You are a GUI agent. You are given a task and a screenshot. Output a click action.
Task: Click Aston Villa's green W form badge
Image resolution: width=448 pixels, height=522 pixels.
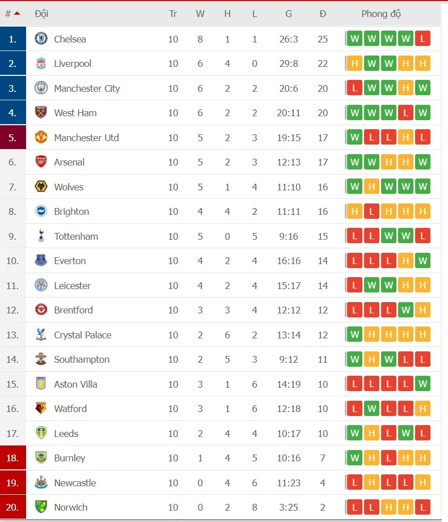click(422, 384)
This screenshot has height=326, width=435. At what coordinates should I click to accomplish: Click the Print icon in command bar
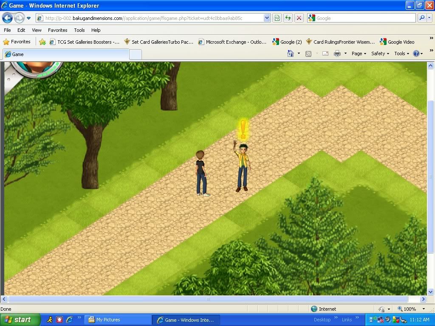coord(337,53)
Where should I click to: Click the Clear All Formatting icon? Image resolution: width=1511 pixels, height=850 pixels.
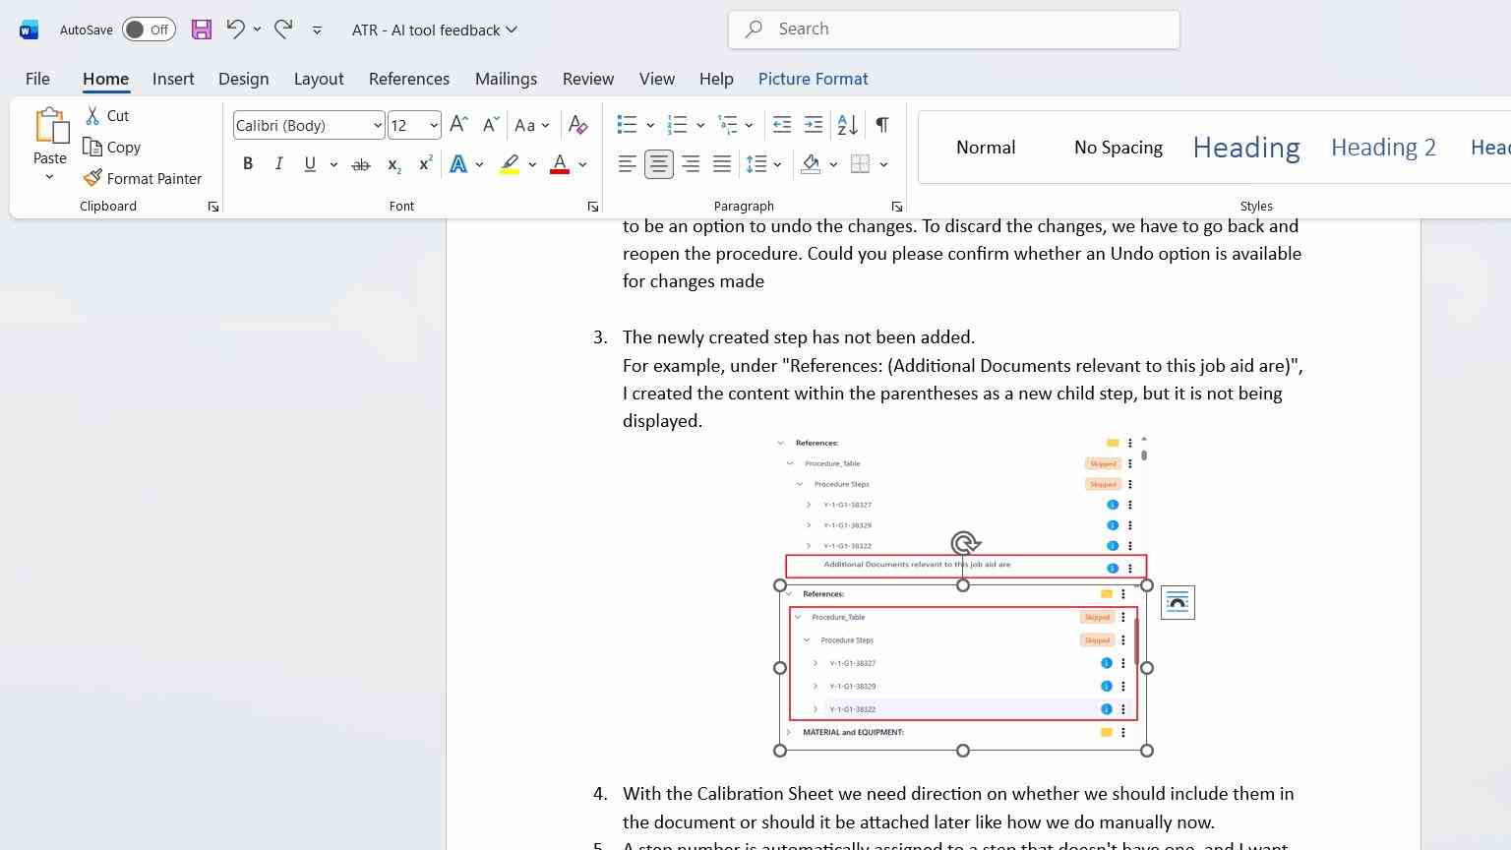(578, 125)
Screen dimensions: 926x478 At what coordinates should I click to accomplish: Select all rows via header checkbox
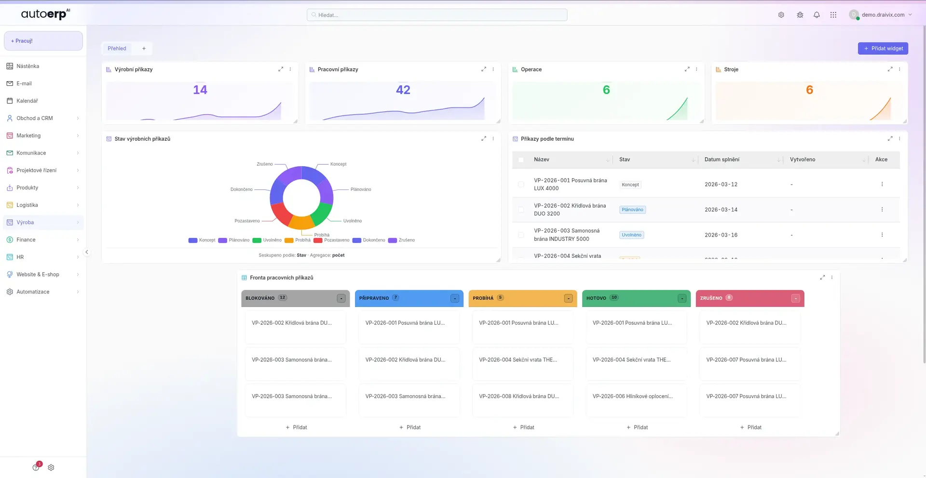(x=521, y=159)
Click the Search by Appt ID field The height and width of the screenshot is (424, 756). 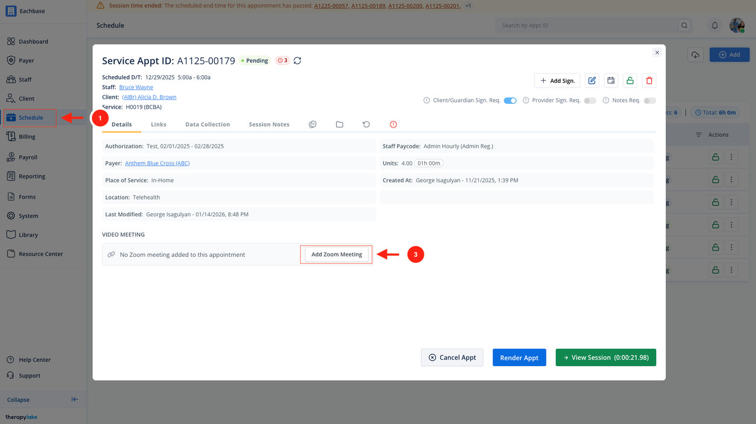click(588, 25)
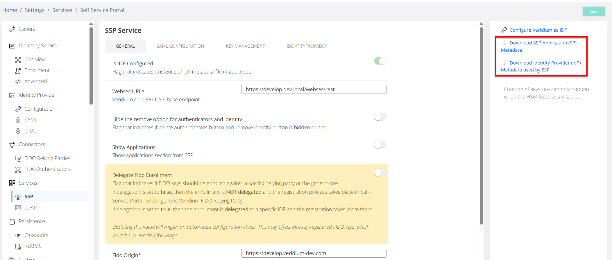The image size is (612, 260).
Task: Click the FIDO Authenticators icon
Action: [18, 169]
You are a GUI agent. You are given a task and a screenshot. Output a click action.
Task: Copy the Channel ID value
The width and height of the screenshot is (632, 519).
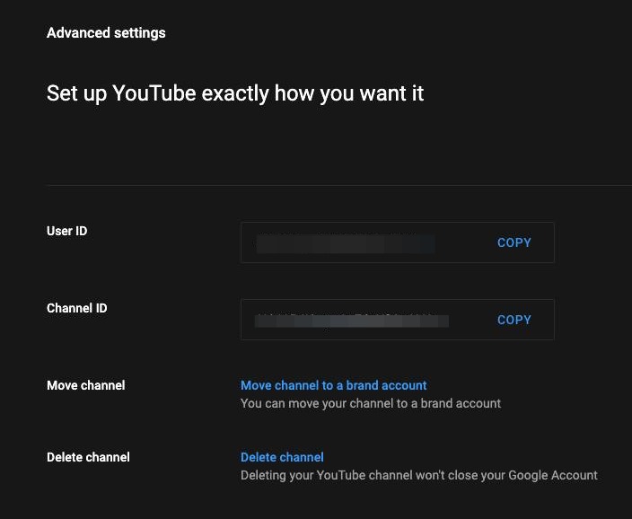pos(514,320)
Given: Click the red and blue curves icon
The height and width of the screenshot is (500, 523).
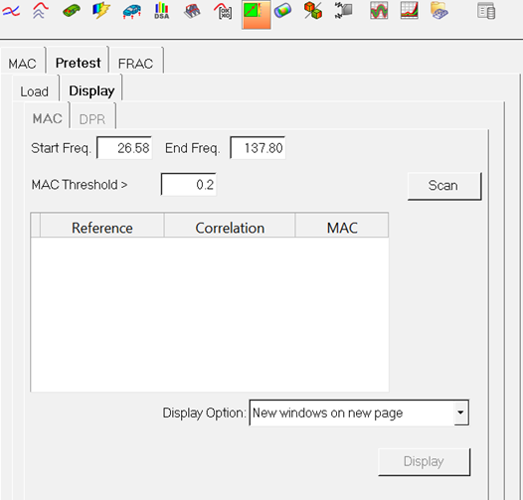Looking at the screenshot, I should [11, 11].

-------------------------

-- Task brief --
The span to retype runs from the line containing "Given: Click the red and blue curves icon" through the last line of the listing above, both ends included; copy it exactly, without pictures.

-- Answer section --
Given: Click the red and blue curves icon
The height and width of the screenshot is (500, 523).
Looking at the screenshot, I should [11, 11].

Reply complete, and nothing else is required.